Here is a good article on the importance of proper nutrition when they are so young. Paragraphs 9 & 10 speak about weaning.

http://www.bio.miami.edu/hare/poop.html

...after reading more of your posts, I think it will be very important for you to read the above article. It completely talks to everything you are dealing with now, including how to keep your remaining buns safe.


----------



## Holland Lops1247 (Sep 27, 2012)

I have a bale of alfalfa hay. I gave them a box that attaches to the cage. I filled it with alfalfa hay and they are digging in.
:bunnyheart


----------



## Blue eyes (Sep 27, 2012)

oops! I edited my prior post and then saw that you posted as I was typing. Just wanted to be sure you saw my last line suggestion (above).

Great that you got them some hay in the meantime.


----------



## agnesthelion (Sep 27, 2012)

I agree that they were probably weaned too young and that article does provide alot of good info. How long have you had them and are they eating okay?

Anyway, also be aware that all rabbits produce Cecotropes or night droppings that look like what you described. They are moist amd stink really bad. Rabbits eat these for nutrients so we usually don't see them but you may every once in awhile and it could be what you are seeing now.


----------



## Holland Lops1247 (Sep 27, 2012)

*agnesthelion wrote: *


> I agree that they were probably weaned too young and that article does provide alot of good info. How long have you had them and are they eating okay?
> 
> Anyway, also be aware that all rabbits produce Cecotropes or night droppings that look like what you described. They are moist amd stink really bad. Rabbits eat these for nutrients so we usually don't see them but you may every once in awhile and it could be what you are seeing now.


I've only had this bunny for about 3 or 4 days. They love the alfalfa hay and hopefully it'll help him.

And yes. It stinks and its moist. But its sticking to his tush. Is that normal?


----------



## Blue eyes (Sep 27, 2012)

Sticking is not normal. Please be sure to read the article from bio.miami.

I do hope your bunnies improve. The avatar photo is just adorable.


----------



## agnesthelion (Sep 27, 2012)

Cecotropes can most definitely stick. I think Suzette, you might be talking about diarrhea or runny poop that isn't "normal" but night droppings are moist, sticky poops that have potential to get caught and stick to fur.

So, to Mary...sorry if this is confusing. But the article posted is a must read for you. Your buns were weaned too early and there is the possibility that the poop issues you are describing are because of that. I don't mean to trivialize Suzette points at all because runny poop issues can be VERY dangerous to young buns.
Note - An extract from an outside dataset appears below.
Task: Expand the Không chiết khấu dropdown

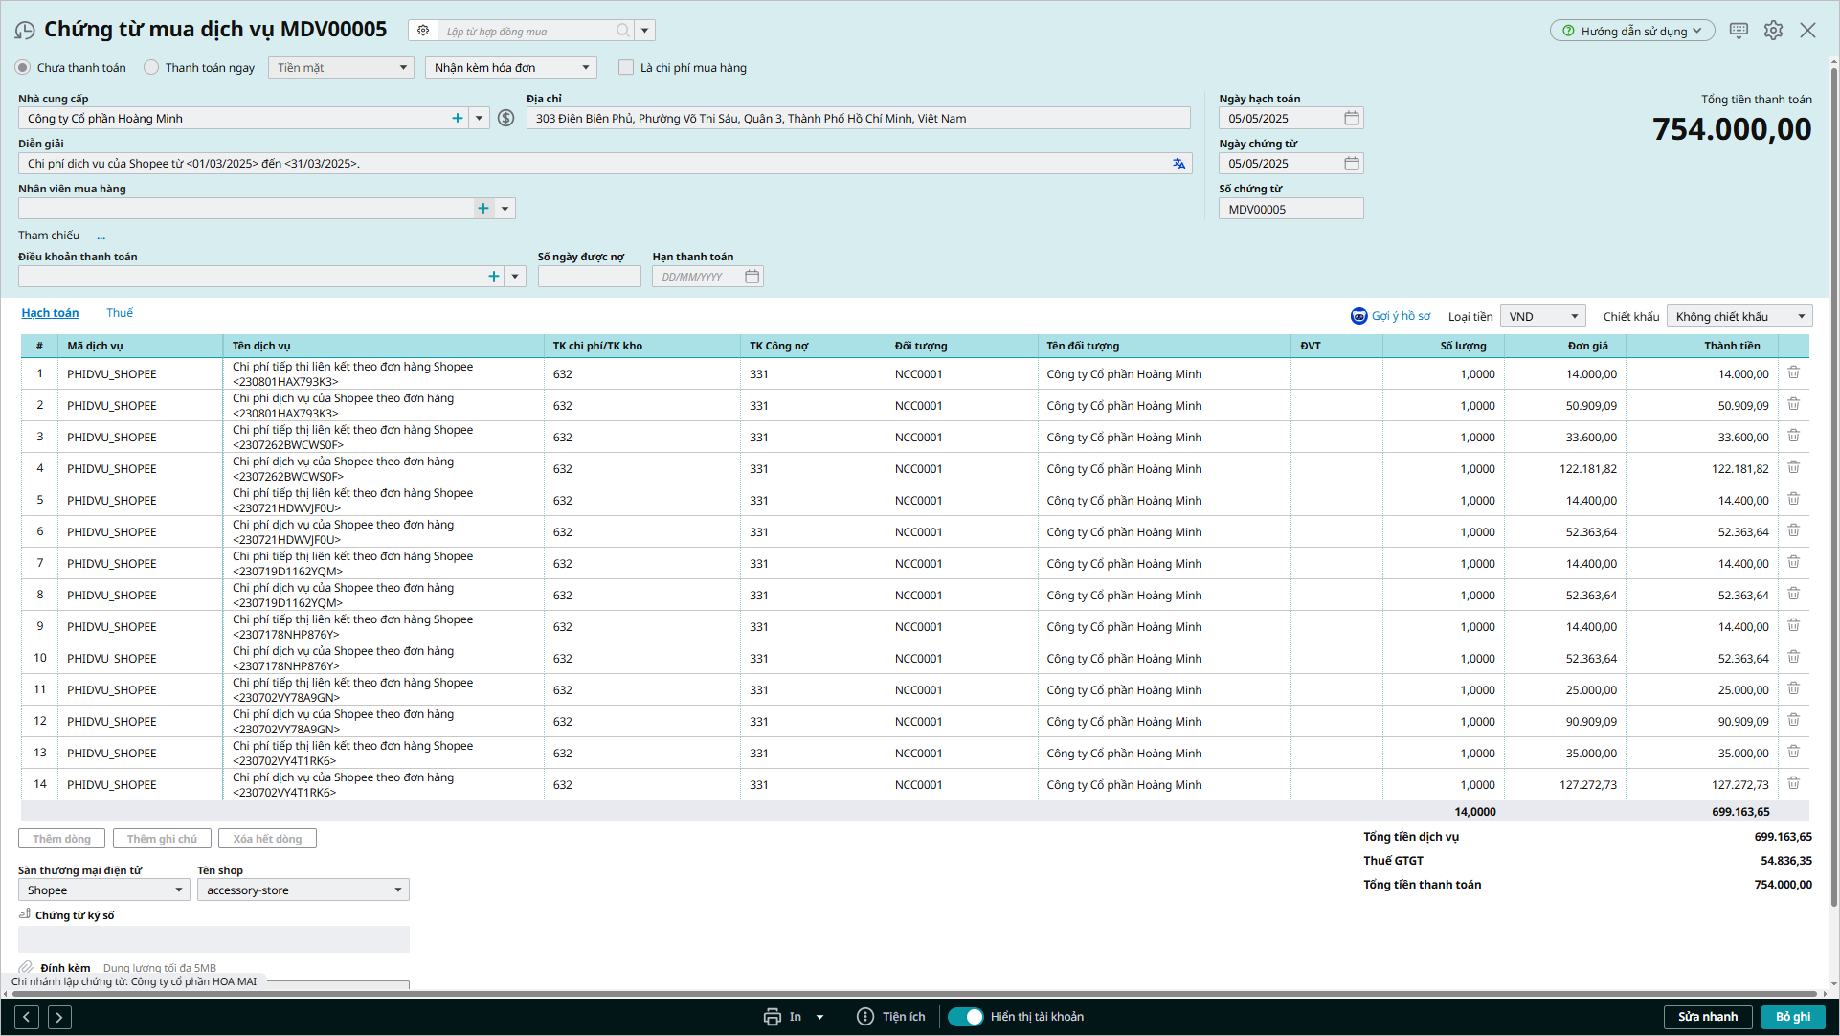Action: pyautogui.click(x=1800, y=317)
With that being said, I have had very similar issues with nigh droppings with Agnes when she was a baby. Personally, I think it was simply a combination of her age (young buns don't know what is good for them yet, they might not eat all their Cecotropes) and also just her personality. I posted a thread on here about night droppings and found out that some owners see them all the time from their rabbits, some never do. 

Now, too many uneaten Cecotropes can indicate a diet problem, but in Agnes's case it wasn't. She is over it now, I only see a night dropping every now and again.

So, to again reiterate, read that article and make sure you are educated on signs of a baby being weaned too young and could be in danger. But also know that if bunny seems okay in all other areas, it could just be night droppings too.

Phew! Sorry this is so long  I might not be explaining myself good. And not meaning to cancel out what suzette is saying too. Very good info


----------



## Holland Lops1247 (Sep 27, 2012)

*agnesthelion wrote: *


> Cecotropes can most definitely stick. I think Suzette, you might be talking about diarrhea or runny poop that isn't "normal" but night droppings are moist, sticky poops that have potential to get caught and stick to fur.
> 
> So, to Mary...sorry if this is confusing. But the article posted is a must read for you. Your buns were weaned too early and there is the possibility that the poop issues you are describing are because of that. I don't mean to trivialize Suzette points at all because runny poop issues can be VERY dangerous to young buns.
> 
> ...



You explained it good lol. I know she was weaned young but there's a long story behind that. I think its just 'night droppings'. But how do you cure that? Just by him/her getting older? I gave the bun some hay (Some people suggested that I do)


----------



## CharmmyBunny (Sep 27, 2012)

good poop






cecotropes 









my bun would sometimes have a wet poop stuck to her butt when she was a baby but she quickly caught on and would eat them and more hay. 

and yeah the cecotropes are really stinky and they look funny i still see an occasional one every now and then. you dont want to find a bunch of them in their cage or stuck to their butt. because they are so young it could be an indication of something else or just not eating those yummy poops up. they are necessary for digestive health. hay is great for buns they should have it always available to them.


----------



## Blue eyes (Sep 27, 2012)

Yes, totally agree with Lisa. (thanks, Lisa for clarifying) And Lauren's photos are perfect. 

The reason we keep pushing the article, Mary, is because it explains the difference between mushy poo, cecotropes, runny poo, etc. This is especially important given the history of your other rabbits. Always better to err on the side of caution.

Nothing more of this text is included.